Le parlementaire a plus exactement « recyclé », sous forme d’amendement, une proposition de loi déposée en 2014 par son collègue Olivier Marleix – mais jamais inscrite à l’ordre du jour.
S’il était adopté, ce texte permettrait à des entreprises (ou même à l’État) d’accéder et d’utiliser les empreintes digitales de Français, telles que collectées lors de la confection de la carte d’identité ou du passeport électronique, « à des fins autres que l’authentification de l’état civil ». Chaque individu concerné devrait préalablement fournir son « consentement explicite ».
Il y a toutefois fort à parier que le gouvernement s’oppose à cet amendement, en évoquant les récents travaux qui viennent d’être confiés à Valérie Peneau, de l’Inspection générale de l’administration, au sujet de l’identité numérique.
Un programme interministériel consacré à l'identification numérique
« L'objectif à atteindre consiste à développer pour l'ensemble des citoyens, des étrangers en situation régulière et des entreprises, un parcours d'identification numérique fluide s'intégrant au sein de la Plateforme Numérique de l'État (PNE) et de France Connect », indique sobrement la lettre de mission de l’intéressée (PDF), signée le 5 janvier dernier par le ministre de l’Intérieur, Gérard Collomb, la Garde des Sceaux, Nicole Belloubet, et le secrétaire d’État au Numérique, Mounir Mahjoubi.
Le gouvernement veut plus concrètement que chaque citoyen – ou même entreprise – puisse, d’ici septembre 2019, justifier de son identité « de façon sécurisée, ergonomique et accessible ». Et ce aussi bien pour des « échanges de données liées à des démarches administratives », que pour « des usages plus étendus telles des transactions commerciales sur Internet ».
Un chantier qui apparaît ambitieux mais non moins nécessaire, à l’heure où la majorité espère dématérialiser l’intégralité des démarches administratives d’ici la fin du quinquennat...
Lancement du parcours d'identification numérique avec @gerardcollomb et @NBelloubet. Notre objectif : doter tous les citoyens et les entreprises dès 2019 d'un mécanisme d'identification simple pour des services publics numériques de qualité et facilement accessibles. pic.twitter.com/UaBtv45wtJ
— Mounir Mahjoubi (@mounir) 5 janvier 2018
Les solutions sur lesquelles va plancher Valérie Peneau devront comporter « au moins deux niveaux (dont le niveau faible et élevé), utilisables aussi bien par les services publics (administrations centrales, établissements publics et collectivités locales) que par des acteurs privés », précise sa lettre de mission.

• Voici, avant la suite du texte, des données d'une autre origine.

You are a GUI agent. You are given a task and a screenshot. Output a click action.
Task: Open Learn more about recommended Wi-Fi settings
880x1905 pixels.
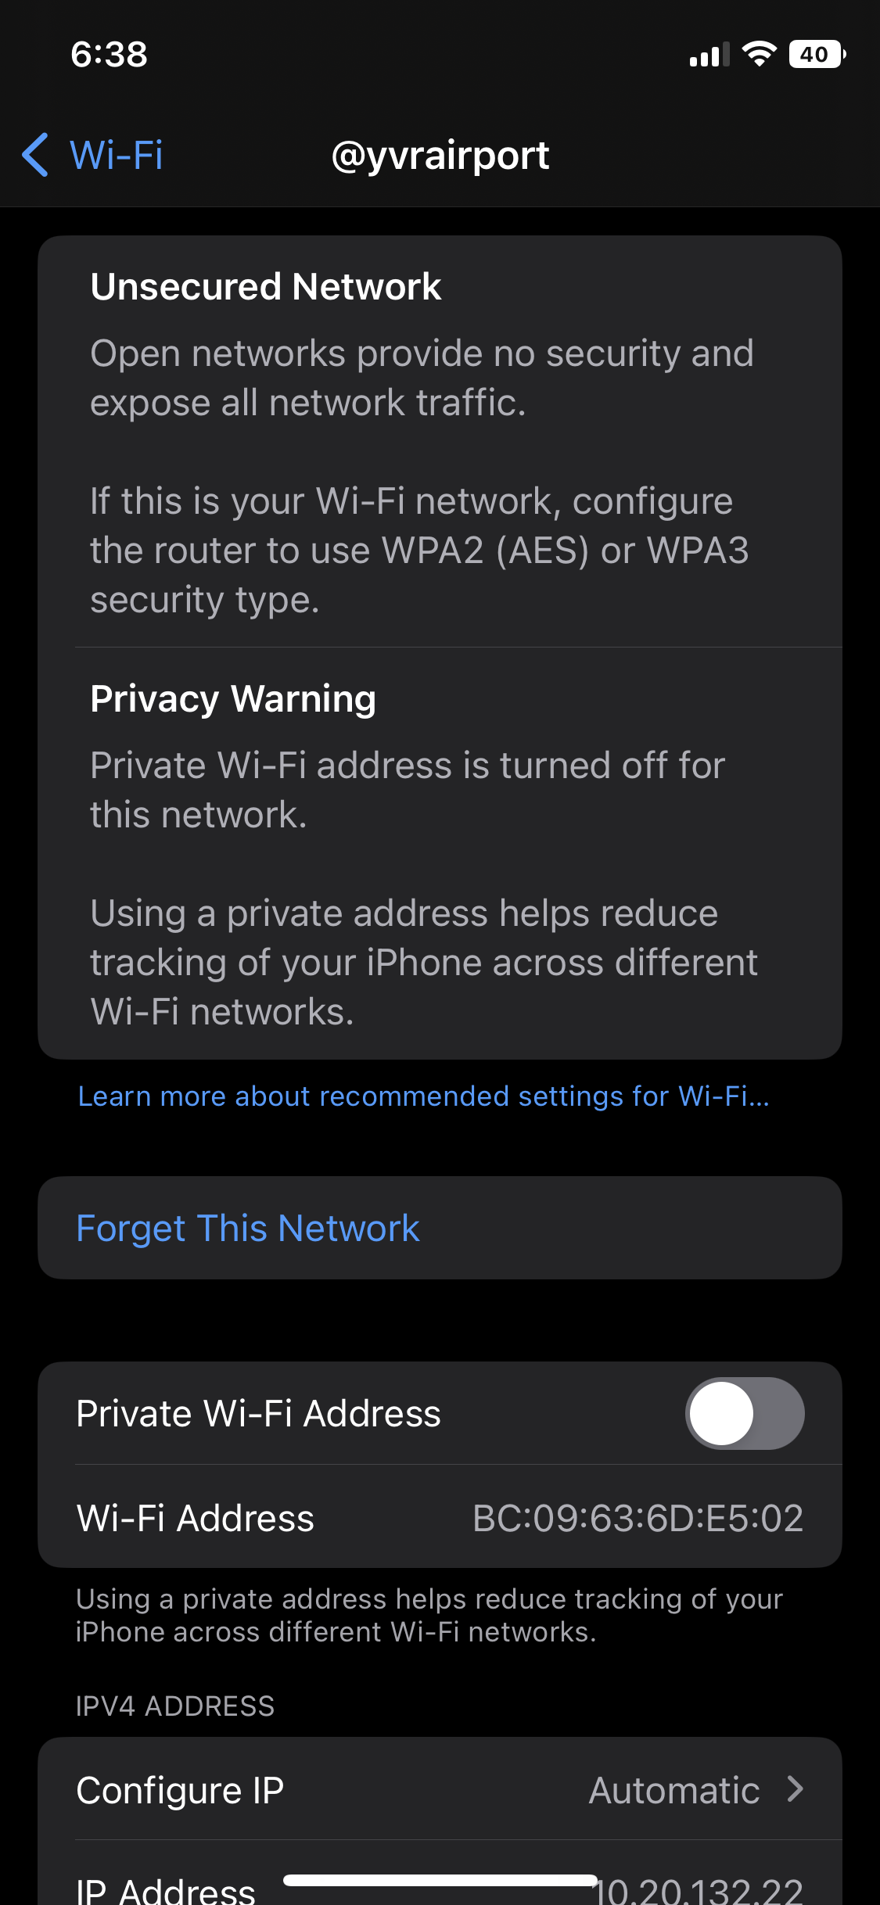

L’idée est bien entendu de garantir une sécurisation adaptée à la « sensibilité » des démarches : moindre pour les procédures les plus basiques, forte dès lors qu’on touchera par exemple aux procurations de vote – ou pourquoi pas au vote électronique.
L’exécutif souhaite d’autre part que ces dispositifs permettent « l’échange automatisé de données entre administrations », « sous le contrôle de l’utilisateur » – dans la droite lignée de France Connect et du programme « Dites-le-nous une fois ».
Mise en perspective des différentes solutions envisageables
Sous le « portage » politique du ministère de l’Intérieur, la directrice du « programme interministériel pour la conception et la mise en œuvre du parcours d’identification numérique de niveau faible et élevé » devra définir et comparer plusieurs scénarios possibles, en s’intéressant aux solutions publiques comme privées, françaises ou étrangères.
« Un scénario possible est celui de la carte d'identité numérique » avait notamment déclaré Mounir Mahjoubi, en octobre dernier devant l’Assemblée nationale, les yeux visiblement rivés vers l’exemple estonien.
« La conception de ce parcours d’identification devra spécialement veiller à l’intérêt des utilisateurs et ainsi de prendre un soin particulier à l’ergonomie, la facilité d’usage et l’accompagnement de la population, tout en simplifiant les modalités de création, de distribution et de renouvellement des titres » souligne au passage l’exécutif dans sa lettre de mission.
De premiers prototypes attendus pour la fin 2018, pour un déploiement courant 2019
Pour répondre à ce défi aux multiples facettes – techniques, juridiques, financières... –, Valérie Peneau sera épaulée par cinq agents à temps plein, dont un issu de la Direction interministérielle au numérique (DINSIC). Elle pourra par ailleurs s’appuyer sur les services de différents ministères, ainsi que sur des acteurs publics de type ANTS ou ANSSI (Agence nationale de la sécurité des systèmes d'information).
Sa feuille de route est la suivante :
- Mise en place d’un comité de pilotage et d’orientation du projet, lequel a vocation à faire le lien avec l’exécutif et la CNIL.
- Avant la fin mars, une « première note d’étape » devra présenter « la gouvernance élargie du projet, ses premières conclusions, ainsi que le calendrier de chantiers à mener » (usages, solutions, aspects économiques...).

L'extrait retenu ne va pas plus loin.